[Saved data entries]
● ● ● ●

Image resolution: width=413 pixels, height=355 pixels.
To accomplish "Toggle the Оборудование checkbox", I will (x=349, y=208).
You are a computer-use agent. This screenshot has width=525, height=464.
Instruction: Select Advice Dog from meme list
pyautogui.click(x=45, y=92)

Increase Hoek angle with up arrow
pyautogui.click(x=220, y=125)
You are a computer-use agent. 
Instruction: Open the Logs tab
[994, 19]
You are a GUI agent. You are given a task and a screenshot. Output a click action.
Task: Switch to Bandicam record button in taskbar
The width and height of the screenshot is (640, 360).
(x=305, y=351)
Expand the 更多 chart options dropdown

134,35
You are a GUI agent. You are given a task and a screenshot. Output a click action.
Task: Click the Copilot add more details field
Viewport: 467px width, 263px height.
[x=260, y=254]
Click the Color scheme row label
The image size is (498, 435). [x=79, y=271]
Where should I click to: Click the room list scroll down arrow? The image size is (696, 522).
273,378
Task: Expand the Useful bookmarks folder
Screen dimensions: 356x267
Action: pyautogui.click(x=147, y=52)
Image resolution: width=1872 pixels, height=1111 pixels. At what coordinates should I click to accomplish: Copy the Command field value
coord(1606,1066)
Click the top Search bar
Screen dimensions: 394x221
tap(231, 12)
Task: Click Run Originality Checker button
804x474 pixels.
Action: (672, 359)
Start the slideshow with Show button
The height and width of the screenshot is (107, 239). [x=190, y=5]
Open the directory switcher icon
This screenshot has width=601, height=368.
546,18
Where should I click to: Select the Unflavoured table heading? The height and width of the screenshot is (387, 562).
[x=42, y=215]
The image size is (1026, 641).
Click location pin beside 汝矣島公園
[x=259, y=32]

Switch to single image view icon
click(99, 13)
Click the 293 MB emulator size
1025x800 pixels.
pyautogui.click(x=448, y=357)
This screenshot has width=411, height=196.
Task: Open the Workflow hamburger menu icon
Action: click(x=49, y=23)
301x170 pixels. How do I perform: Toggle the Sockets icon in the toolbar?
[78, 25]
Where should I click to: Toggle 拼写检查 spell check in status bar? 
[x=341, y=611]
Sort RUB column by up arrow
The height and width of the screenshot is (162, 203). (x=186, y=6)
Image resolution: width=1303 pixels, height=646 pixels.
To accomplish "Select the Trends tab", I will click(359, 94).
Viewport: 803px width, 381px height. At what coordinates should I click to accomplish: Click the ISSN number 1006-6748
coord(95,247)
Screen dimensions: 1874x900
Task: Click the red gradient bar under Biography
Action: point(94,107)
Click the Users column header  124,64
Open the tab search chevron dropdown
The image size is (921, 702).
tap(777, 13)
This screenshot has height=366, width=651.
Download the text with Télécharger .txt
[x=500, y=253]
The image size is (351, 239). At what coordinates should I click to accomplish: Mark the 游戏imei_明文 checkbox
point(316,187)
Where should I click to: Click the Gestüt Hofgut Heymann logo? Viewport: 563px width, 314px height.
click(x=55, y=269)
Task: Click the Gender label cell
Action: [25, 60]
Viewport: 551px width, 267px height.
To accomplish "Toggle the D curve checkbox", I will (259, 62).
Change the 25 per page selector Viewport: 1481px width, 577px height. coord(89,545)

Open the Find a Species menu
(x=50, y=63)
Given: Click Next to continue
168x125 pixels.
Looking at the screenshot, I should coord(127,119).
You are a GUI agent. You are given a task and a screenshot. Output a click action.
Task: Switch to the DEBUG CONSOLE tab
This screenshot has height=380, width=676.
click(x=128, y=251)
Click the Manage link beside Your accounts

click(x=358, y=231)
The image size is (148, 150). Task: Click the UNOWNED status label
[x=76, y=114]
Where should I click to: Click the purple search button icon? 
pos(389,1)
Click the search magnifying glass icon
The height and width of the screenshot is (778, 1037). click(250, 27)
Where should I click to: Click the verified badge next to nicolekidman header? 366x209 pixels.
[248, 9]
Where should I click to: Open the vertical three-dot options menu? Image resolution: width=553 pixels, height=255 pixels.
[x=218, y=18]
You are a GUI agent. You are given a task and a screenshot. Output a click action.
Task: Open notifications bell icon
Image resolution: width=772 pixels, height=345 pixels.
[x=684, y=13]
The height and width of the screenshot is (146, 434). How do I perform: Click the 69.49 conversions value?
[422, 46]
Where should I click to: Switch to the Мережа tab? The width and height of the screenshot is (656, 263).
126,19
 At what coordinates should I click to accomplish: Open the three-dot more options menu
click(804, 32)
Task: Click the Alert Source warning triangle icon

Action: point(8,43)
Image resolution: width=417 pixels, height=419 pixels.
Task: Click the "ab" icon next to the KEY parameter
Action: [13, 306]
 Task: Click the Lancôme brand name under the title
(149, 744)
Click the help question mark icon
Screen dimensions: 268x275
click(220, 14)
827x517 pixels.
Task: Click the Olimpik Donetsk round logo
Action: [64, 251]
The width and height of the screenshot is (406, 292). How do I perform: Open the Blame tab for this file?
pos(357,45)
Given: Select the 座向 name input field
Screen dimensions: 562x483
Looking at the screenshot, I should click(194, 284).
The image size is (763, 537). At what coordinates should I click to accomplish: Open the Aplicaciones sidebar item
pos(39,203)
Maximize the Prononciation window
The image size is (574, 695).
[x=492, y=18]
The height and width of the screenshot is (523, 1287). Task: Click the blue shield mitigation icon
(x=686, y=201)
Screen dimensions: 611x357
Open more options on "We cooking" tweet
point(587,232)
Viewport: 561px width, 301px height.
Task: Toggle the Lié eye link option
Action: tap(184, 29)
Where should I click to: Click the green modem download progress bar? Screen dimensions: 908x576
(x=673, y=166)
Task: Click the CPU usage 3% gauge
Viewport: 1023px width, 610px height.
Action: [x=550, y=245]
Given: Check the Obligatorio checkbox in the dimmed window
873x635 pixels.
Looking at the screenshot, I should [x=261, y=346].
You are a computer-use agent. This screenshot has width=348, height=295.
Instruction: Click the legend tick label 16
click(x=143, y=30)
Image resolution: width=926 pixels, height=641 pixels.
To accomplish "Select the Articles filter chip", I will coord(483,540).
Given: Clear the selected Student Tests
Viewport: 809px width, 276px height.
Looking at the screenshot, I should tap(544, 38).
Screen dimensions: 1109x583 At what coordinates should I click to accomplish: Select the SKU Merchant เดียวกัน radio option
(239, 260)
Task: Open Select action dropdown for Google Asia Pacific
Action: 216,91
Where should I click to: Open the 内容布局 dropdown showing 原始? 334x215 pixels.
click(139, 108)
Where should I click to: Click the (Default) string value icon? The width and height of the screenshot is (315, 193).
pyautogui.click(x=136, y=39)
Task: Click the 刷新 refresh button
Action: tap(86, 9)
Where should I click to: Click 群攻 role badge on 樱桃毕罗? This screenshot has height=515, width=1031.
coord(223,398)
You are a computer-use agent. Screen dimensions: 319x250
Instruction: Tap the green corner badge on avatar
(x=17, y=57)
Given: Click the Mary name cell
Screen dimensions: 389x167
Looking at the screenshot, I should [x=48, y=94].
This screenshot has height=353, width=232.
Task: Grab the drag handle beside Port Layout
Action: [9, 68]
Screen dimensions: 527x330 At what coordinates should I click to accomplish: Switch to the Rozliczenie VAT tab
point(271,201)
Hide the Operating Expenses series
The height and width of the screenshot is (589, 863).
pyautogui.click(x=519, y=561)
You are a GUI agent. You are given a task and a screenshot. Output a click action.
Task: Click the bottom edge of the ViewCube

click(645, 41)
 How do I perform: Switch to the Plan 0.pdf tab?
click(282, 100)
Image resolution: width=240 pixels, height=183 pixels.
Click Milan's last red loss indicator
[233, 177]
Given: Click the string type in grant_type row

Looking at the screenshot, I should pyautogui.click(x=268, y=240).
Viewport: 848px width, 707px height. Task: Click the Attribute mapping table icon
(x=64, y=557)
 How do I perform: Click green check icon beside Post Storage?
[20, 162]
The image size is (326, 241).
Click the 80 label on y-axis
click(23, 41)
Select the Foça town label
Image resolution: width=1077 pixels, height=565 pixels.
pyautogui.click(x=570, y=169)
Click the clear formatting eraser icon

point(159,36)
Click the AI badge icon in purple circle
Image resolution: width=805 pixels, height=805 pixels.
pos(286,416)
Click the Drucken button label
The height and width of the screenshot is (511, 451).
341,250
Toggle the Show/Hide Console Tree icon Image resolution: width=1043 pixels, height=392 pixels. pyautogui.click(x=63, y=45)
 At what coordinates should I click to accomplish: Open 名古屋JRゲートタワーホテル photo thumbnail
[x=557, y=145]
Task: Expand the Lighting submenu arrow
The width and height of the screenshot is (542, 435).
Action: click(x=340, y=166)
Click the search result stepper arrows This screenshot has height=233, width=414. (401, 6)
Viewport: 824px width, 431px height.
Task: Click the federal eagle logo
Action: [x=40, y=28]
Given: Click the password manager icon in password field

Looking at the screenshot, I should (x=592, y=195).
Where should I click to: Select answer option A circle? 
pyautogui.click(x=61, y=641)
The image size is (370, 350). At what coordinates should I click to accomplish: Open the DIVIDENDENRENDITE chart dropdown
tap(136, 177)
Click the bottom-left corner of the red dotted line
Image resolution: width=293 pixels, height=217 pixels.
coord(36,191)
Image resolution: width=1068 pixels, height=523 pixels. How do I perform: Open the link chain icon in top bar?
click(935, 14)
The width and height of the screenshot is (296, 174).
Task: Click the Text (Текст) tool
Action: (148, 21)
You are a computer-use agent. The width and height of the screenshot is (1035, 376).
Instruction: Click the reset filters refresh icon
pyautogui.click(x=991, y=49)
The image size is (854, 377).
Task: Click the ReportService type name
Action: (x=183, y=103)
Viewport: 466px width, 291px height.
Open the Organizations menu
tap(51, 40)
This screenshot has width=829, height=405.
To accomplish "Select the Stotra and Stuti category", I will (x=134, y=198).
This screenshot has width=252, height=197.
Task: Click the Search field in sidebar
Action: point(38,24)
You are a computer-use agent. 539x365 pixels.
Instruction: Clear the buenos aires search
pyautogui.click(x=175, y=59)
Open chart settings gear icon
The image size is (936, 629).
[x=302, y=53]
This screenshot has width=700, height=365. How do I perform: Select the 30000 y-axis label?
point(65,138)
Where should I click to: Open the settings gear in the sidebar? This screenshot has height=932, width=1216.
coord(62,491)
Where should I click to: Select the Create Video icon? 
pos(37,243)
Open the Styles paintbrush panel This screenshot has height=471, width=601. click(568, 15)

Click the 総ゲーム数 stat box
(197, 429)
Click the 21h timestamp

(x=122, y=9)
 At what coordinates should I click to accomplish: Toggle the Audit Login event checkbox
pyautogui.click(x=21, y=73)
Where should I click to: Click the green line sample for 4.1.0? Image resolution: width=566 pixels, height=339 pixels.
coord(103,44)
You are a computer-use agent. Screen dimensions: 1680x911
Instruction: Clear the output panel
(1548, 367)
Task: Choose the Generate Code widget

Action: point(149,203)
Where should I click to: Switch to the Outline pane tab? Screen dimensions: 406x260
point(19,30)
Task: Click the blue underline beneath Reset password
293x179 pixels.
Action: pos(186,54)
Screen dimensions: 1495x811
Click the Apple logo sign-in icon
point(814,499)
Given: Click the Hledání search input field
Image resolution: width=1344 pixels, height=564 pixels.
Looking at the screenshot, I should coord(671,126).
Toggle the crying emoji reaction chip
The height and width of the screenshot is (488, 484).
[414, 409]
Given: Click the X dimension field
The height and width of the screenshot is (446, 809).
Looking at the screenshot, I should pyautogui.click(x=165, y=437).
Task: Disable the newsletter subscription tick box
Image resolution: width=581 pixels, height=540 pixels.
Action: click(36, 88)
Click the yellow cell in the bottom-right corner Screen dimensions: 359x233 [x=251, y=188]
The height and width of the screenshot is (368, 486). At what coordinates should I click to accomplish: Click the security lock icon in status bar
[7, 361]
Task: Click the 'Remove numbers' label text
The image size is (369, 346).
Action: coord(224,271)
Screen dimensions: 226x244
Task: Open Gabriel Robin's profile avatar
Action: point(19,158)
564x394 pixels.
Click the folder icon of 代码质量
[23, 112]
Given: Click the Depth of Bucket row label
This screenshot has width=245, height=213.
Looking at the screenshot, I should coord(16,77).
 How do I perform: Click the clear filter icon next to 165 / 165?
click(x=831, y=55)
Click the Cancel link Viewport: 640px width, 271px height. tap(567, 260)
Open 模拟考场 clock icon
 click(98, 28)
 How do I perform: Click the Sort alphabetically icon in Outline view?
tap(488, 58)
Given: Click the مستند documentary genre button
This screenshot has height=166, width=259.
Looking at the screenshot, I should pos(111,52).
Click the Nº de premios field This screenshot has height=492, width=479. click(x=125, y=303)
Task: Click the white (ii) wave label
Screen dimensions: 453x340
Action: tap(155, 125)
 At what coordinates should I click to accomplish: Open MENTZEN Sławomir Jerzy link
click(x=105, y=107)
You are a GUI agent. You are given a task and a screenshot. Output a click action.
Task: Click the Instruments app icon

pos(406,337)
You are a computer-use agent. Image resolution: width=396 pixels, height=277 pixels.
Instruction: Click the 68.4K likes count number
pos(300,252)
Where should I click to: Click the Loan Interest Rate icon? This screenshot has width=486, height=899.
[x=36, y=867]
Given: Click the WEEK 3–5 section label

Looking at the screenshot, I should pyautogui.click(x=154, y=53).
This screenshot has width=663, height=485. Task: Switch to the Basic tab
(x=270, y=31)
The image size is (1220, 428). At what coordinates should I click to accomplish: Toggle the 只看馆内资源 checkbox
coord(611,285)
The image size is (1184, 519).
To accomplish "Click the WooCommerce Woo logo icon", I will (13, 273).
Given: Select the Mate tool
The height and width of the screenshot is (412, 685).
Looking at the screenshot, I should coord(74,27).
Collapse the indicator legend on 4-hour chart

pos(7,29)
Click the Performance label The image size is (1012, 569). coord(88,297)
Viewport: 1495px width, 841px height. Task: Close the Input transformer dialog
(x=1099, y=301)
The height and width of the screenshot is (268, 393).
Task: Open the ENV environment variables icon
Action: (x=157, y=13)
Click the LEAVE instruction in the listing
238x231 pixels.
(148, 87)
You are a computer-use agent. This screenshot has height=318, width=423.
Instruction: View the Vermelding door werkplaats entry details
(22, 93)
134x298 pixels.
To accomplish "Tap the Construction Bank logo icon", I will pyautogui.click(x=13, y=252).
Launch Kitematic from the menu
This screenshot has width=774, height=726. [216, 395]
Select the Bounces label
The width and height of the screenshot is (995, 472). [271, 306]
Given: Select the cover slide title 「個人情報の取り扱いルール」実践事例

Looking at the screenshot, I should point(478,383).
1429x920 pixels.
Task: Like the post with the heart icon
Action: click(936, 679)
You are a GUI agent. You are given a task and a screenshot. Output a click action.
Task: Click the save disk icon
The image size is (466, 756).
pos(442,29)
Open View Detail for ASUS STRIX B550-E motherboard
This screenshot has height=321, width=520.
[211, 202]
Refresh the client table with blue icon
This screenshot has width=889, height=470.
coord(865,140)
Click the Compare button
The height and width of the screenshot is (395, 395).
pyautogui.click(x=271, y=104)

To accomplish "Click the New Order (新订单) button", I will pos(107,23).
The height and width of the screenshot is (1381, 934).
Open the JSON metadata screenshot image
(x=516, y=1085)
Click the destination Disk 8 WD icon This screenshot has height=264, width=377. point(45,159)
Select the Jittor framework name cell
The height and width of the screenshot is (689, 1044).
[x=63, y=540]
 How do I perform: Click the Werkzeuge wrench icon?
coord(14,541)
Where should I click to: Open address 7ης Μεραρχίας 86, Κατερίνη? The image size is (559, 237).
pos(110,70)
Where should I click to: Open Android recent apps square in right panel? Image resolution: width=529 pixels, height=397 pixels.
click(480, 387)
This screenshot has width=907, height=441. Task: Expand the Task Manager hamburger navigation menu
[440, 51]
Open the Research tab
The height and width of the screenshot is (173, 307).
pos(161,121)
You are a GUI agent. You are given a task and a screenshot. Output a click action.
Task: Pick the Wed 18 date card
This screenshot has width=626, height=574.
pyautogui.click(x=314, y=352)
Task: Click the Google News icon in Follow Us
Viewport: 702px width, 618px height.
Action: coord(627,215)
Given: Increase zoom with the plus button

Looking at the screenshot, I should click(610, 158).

● ● ● ●

» **What is needed**: Return the lines above that include the string "computer".

» **Answer**:
You are a computer-use agent. This screenshot has width=525, height=464.
You are a computer-use agent. 
You are a computer-use agent. This screenshot has width=348, height=295.
You are a computer-use agent. Screen dimensions: 319x250
You are a computer-use agent. The width and height of the screenshot is (1035, 376).
You are a computer-use agent. 539x365 pixels.
You are a computer-use agent. Screen dimensions: 1680x911
You are a computer-use agent. Image resolution: width=396 pixels, height=277 pixels.
You are a computer-use agent. This screenshot has height=318, width=423.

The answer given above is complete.